───── Data for review

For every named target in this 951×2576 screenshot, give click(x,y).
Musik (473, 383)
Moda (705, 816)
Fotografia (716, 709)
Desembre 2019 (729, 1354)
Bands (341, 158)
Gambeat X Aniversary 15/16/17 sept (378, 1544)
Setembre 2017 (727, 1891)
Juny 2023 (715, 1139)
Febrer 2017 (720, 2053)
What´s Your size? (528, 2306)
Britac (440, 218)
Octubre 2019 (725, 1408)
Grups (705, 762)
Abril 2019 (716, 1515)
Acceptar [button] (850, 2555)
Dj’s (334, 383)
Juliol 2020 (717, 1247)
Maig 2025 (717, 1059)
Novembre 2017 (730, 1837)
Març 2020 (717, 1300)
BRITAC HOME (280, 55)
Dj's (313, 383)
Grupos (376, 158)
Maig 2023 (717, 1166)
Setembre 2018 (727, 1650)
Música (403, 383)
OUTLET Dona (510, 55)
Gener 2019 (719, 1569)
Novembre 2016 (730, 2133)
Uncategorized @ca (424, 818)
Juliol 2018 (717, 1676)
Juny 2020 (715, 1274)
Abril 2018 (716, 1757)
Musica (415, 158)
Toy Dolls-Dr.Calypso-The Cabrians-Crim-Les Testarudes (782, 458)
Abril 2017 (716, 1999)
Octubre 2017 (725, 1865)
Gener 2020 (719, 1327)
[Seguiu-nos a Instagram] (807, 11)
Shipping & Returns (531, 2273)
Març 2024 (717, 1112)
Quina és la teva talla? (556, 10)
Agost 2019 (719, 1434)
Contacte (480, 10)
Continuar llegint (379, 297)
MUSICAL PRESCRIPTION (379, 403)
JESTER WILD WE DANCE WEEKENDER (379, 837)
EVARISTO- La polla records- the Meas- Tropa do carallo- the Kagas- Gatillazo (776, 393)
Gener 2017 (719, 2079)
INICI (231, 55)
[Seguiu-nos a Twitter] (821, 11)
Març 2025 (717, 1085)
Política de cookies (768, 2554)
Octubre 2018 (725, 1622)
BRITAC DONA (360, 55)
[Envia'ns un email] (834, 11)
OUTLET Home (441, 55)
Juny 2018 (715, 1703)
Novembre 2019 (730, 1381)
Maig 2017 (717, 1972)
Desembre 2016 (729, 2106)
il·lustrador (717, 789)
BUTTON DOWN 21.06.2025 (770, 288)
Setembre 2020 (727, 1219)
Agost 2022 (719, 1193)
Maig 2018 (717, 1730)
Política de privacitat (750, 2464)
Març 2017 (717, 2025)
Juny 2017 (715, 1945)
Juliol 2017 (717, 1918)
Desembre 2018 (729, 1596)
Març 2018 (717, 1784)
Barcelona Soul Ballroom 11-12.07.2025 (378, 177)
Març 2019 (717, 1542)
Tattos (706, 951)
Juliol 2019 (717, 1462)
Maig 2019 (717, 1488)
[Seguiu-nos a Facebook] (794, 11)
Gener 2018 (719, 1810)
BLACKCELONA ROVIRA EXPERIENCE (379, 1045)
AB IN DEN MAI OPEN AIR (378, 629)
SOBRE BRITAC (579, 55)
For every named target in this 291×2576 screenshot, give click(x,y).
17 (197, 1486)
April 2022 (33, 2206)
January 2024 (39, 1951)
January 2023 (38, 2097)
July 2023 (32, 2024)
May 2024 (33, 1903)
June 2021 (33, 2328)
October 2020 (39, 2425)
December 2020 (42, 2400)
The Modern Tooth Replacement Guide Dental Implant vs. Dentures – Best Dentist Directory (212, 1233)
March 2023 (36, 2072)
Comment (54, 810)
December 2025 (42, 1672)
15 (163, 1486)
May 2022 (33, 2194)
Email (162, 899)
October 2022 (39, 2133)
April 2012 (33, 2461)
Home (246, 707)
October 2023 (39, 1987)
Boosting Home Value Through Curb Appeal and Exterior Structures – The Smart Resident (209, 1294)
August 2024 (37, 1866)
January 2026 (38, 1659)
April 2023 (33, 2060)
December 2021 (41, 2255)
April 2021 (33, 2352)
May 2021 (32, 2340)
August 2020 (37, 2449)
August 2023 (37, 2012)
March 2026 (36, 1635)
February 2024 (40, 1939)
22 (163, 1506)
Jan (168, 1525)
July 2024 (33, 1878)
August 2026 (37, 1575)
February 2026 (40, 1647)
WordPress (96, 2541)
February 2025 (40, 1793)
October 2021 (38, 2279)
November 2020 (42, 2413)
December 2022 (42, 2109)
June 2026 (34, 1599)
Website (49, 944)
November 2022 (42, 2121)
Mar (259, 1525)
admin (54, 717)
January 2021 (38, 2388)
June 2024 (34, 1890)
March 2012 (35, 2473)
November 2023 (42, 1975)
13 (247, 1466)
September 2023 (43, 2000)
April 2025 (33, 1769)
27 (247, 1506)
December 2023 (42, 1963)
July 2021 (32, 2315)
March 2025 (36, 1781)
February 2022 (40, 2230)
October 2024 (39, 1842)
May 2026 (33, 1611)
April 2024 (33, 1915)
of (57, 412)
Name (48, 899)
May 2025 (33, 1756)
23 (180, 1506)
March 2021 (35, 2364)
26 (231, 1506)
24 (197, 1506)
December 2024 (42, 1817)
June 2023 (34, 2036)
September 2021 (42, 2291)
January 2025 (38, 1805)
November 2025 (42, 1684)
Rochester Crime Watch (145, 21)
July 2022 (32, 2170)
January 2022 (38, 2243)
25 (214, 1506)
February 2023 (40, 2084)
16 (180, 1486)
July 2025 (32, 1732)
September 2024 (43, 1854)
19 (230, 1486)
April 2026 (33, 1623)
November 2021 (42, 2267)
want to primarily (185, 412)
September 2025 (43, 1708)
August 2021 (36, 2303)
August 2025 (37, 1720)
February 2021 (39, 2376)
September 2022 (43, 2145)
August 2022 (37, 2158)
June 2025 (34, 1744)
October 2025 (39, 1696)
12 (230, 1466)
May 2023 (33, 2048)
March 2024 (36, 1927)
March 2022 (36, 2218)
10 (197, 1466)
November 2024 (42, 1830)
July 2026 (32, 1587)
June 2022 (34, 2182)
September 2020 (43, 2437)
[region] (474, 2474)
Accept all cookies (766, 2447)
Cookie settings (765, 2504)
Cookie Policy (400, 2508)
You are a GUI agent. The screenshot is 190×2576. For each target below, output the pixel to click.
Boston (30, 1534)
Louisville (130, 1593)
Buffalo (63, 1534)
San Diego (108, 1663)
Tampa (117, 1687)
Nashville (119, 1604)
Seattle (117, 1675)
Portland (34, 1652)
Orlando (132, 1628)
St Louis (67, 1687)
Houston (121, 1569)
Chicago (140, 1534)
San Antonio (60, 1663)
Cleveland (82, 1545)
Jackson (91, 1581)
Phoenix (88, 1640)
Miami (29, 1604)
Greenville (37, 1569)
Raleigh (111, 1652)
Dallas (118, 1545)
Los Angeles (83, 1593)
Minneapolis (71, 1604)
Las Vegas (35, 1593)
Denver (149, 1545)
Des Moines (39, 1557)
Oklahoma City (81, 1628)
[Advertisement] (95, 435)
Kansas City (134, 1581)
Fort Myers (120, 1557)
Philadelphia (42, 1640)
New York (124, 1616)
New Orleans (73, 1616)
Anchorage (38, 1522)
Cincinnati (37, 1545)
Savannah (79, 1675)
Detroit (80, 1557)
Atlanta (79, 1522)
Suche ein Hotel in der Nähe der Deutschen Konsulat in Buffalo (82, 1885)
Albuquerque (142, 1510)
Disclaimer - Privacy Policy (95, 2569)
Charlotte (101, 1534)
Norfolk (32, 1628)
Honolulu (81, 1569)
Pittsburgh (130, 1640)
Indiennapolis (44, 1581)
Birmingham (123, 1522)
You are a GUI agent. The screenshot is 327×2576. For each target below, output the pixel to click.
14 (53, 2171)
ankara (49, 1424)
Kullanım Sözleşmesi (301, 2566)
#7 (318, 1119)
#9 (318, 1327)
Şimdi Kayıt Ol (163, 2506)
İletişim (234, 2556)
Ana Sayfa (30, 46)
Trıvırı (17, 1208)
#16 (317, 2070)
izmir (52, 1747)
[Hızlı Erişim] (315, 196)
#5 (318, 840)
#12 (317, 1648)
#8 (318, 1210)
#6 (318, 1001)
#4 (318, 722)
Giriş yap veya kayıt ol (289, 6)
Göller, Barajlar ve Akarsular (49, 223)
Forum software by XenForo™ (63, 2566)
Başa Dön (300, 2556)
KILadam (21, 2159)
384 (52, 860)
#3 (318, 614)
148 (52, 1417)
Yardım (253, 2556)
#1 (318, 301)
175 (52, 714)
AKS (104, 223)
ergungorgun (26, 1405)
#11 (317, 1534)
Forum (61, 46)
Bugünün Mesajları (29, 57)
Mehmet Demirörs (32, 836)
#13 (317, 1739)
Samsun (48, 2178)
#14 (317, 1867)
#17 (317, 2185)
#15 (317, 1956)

──────────

Only lines that include "June" belong in the answer; copy all of them from the listing.

*Solution to this problem*:
June 2021 (33, 2328)
June 2026 (34, 1599)
June 2024 (34, 1890)
June 2023 (34, 2036)
June 2025 (34, 1744)
June 2022 (34, 2182)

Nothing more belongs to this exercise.